Exercise objective: Reproduce the entire opinion piece on Martin McGuinness below word for word, with no changes.

It’s never too late for justice

Dave Woodhall calls on Martin McGuinness to do the right thing.



Martin McGuiness has a controversial background. He was a member of the IRA during the troubles in Northern Ireland, served a term of imprisonment for possession of explosives and it was claimed that he took an active part in the events of Bloody Sunday, when 13 civilians were killed by British paratroopers in 1970. He always denied any wrongdoing that day and claimed to have left the organisation in 1974, although several respected authors and senior politicans have said that both he and his colleague Gerry Adams were members of the IRA Army Council until much later. Neither man has ever sued over these allegations.

Both then took a more peaceful road, negotiating with the British and Irish governments to help broker a ceasefire and the painful negotiations that have led to some form of peace in Northern Ireland. Ever the consummate politicians, they are now regarded as wise elder statesmen of the peace process, moderates on the side of the angels. Adams is a member of the Irish Parliament while McGuinness is Deputy First Minister of the Northern Ireland Assembly.

Data excerpts:

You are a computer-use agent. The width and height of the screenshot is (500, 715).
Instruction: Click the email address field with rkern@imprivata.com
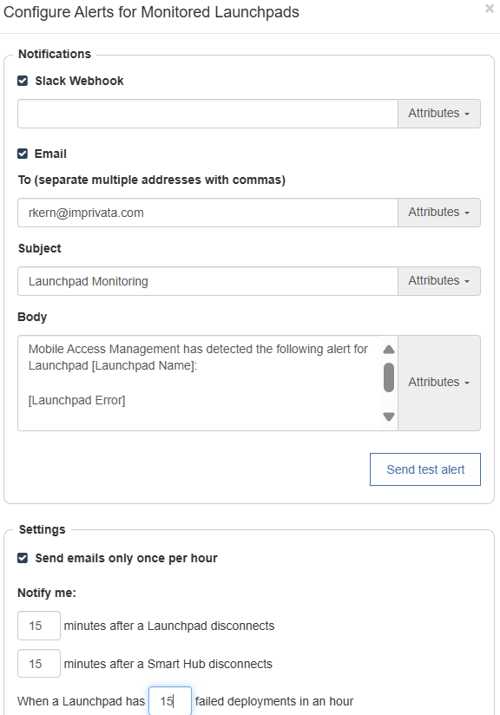pyautogui.click(x=208, y=213)
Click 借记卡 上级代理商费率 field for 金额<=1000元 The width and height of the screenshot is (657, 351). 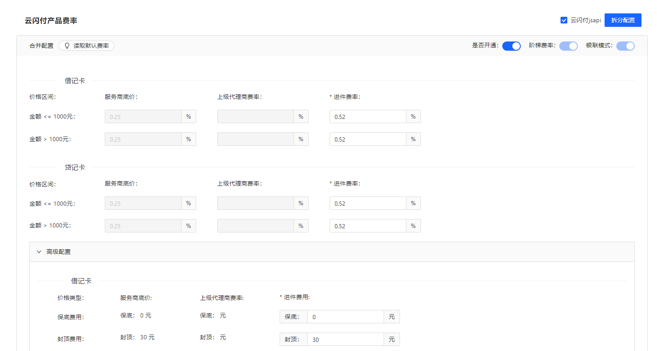(x=255, y=117)
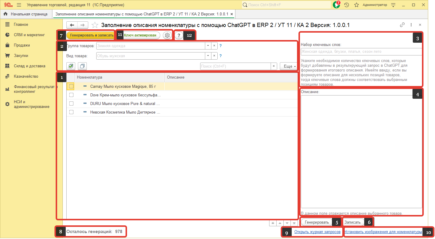
Task: Click into the Набор ключевых слов field
Action: 361,52
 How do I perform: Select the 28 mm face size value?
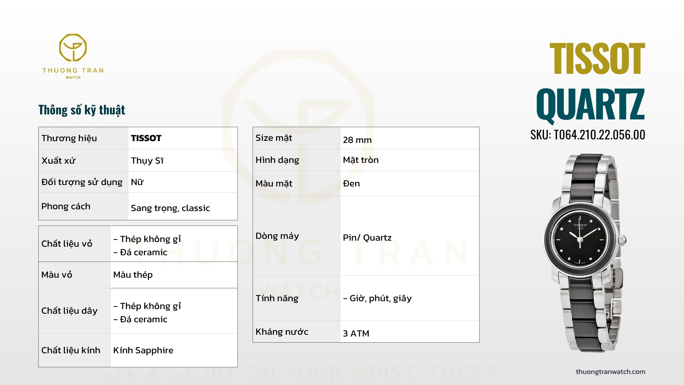coord(357,140)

Result of the exercise:
It’s never too late for justice

Dave Woodhall calls on Martin McGuinness to do the right thing.



Martin McGuiness has a controversial background. He was a member of the IRA during the troubles in Northern Ireland, served a term of imprisonment for possession of explosives and it was claimed that he took an active part in the events of Bloody Sunday, when 13 civilians were killed by British paratroopers in 1970. He always denied any wrongdoing that day and claimed to have left the organisation in 1974, although several respected authors and senior politicans have said that both he and his colleague Gerry Adams were members of the IRA Army Council until much later. Neither man has ever sued over these allegations.

Both then took a more peaceful road, negotiating with the British and Irish governments to help broker a ceasefire and the painful negotiations that have led to some form of peace in Northern Ireland. Ever the consummate politicians, they are now regarded as wise elder statesmen of the peace process, moderates on the side of the angels. Adams is a member of the Irish Parliament while McGuinness is Deputy First Minister of the Northern Ireland Assembly.